Continua così il testo diffuso dalla Bruzzone:

  • “Secondo il legale, Argentino era seguito da quattro psicologi e da uno psichiatra, eppure nessuno dei cinque professionisti pare aver colto la gravità della sua condizione sanitaria e psicologica”;
  • “Ancora più significativo: la sorveglianza speciale — inizialmente impostata sulla base degli intenti suicidi manifestati — era stata ritirata quindici giorni prima del gesto fatale”;
  • “Elementi critici a mio avviso: 1. Presenza di professionisti non bastò – Il mero numero o frequenza degli incontri non garantisce valutazioni accurate né prevenzione efficace.
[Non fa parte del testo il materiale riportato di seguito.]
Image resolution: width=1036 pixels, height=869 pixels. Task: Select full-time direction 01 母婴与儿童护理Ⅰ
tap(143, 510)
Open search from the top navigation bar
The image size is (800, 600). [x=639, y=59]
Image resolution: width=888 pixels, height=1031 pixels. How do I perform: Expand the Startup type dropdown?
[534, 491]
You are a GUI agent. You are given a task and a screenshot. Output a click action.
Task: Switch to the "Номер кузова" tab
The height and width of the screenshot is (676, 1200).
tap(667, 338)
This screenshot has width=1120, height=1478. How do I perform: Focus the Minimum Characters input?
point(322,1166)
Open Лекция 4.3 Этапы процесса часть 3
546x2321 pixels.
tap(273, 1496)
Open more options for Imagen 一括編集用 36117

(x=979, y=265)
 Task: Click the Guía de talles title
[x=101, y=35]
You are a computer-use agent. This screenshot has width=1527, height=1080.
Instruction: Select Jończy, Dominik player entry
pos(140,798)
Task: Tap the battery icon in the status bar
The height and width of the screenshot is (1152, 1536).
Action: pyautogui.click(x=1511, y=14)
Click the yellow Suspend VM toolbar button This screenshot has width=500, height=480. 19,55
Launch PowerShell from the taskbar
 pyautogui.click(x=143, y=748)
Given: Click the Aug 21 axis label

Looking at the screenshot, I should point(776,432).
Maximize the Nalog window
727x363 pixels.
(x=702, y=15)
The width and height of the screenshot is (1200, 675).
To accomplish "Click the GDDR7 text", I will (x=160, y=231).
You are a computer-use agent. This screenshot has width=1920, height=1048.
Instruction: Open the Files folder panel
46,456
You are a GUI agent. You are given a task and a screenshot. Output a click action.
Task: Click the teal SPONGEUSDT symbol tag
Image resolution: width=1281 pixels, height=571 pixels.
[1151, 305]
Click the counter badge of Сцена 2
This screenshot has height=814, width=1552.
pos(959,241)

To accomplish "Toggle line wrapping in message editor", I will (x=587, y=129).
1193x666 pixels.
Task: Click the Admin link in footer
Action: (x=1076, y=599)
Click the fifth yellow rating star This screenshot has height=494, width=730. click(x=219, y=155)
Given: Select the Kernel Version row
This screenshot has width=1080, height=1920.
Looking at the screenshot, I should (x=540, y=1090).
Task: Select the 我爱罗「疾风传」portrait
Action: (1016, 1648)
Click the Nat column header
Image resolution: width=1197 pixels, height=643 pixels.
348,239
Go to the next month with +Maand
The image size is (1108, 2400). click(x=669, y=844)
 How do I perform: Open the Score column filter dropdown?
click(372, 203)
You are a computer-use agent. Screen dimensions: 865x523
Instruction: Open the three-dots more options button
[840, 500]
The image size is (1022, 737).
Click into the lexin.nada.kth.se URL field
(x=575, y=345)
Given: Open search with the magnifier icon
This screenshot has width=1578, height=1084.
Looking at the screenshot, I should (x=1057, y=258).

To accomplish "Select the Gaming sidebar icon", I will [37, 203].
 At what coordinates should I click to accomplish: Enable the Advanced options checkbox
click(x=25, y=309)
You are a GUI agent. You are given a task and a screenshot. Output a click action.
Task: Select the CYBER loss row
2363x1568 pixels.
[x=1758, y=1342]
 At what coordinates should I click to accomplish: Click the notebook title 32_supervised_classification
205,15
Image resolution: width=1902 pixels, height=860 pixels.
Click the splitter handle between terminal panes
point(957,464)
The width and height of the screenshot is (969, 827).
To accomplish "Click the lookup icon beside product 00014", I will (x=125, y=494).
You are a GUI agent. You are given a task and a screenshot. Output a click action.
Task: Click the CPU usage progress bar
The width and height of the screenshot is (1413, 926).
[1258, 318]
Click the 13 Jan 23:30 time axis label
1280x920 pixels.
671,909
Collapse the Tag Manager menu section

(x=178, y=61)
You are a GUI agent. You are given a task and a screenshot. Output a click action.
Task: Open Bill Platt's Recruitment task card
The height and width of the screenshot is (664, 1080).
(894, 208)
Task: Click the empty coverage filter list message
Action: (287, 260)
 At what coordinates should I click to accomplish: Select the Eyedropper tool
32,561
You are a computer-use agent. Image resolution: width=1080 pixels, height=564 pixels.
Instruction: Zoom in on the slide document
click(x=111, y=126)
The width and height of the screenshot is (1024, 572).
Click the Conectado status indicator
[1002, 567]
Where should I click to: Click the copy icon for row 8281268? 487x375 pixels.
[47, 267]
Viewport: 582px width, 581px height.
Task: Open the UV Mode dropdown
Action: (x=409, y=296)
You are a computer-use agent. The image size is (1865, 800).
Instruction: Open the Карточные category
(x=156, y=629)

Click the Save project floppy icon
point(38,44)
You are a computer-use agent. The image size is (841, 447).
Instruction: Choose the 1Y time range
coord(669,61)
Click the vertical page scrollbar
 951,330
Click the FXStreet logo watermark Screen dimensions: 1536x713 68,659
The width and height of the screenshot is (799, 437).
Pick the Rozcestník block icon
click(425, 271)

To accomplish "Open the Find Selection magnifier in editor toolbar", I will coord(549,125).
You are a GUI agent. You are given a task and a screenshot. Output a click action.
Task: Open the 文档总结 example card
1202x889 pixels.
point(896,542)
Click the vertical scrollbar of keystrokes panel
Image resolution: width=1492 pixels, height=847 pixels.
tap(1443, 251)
Un’adeguata formazione e un lavoro sinergico sono imprescindibili; 2. Riduzione delle misure cautelari – Togliere la sorveglianza in pieno periodo di vulnerabilità espone a criticità drammatiche: questo caso ne è una tragica testimonianza; 3. Motivazione suicidiaria nota – Argentino aveva già manifestato il desiderio di morire, rifiutando cibo e acqua, elementi che dovevano allertare il sistema penitenziario e sanitario”;
  • “Il suicidio di Argentino non è soltanto un caso individuale, ma simbolo di un problema sistemico: quando tratti narcisistici e fragilità mentali si combinano, e i segnali di rischio vengono ignorati o minimizzati, il risultato può rivelarsi tragico”;
  • “Emerge chiaramente l’esigenza di: • Protocollo integrato tra servizi sanitari, psicologi, psichiatri e autorità penitenziarie; • Monitoraggio continuo: tempi, modalità e chiusure dei contatti devono essere progettati per evitare ‘vuoti’ pericolosi nel percorso di cura; • Formazione mirata degli operatori per riconoscere narcisismo patologico, isolamento mentale e segnali premonitori”;
  • “Questo drammatico evento può e deve essere uno spartiacque: riconoscere fragilità mentali non basta, serve agire tempestivamente e in modo coordinato. Solo così si potrà trasformare una tragedia annunciata in un’opportunità di prevenzione effettiva”.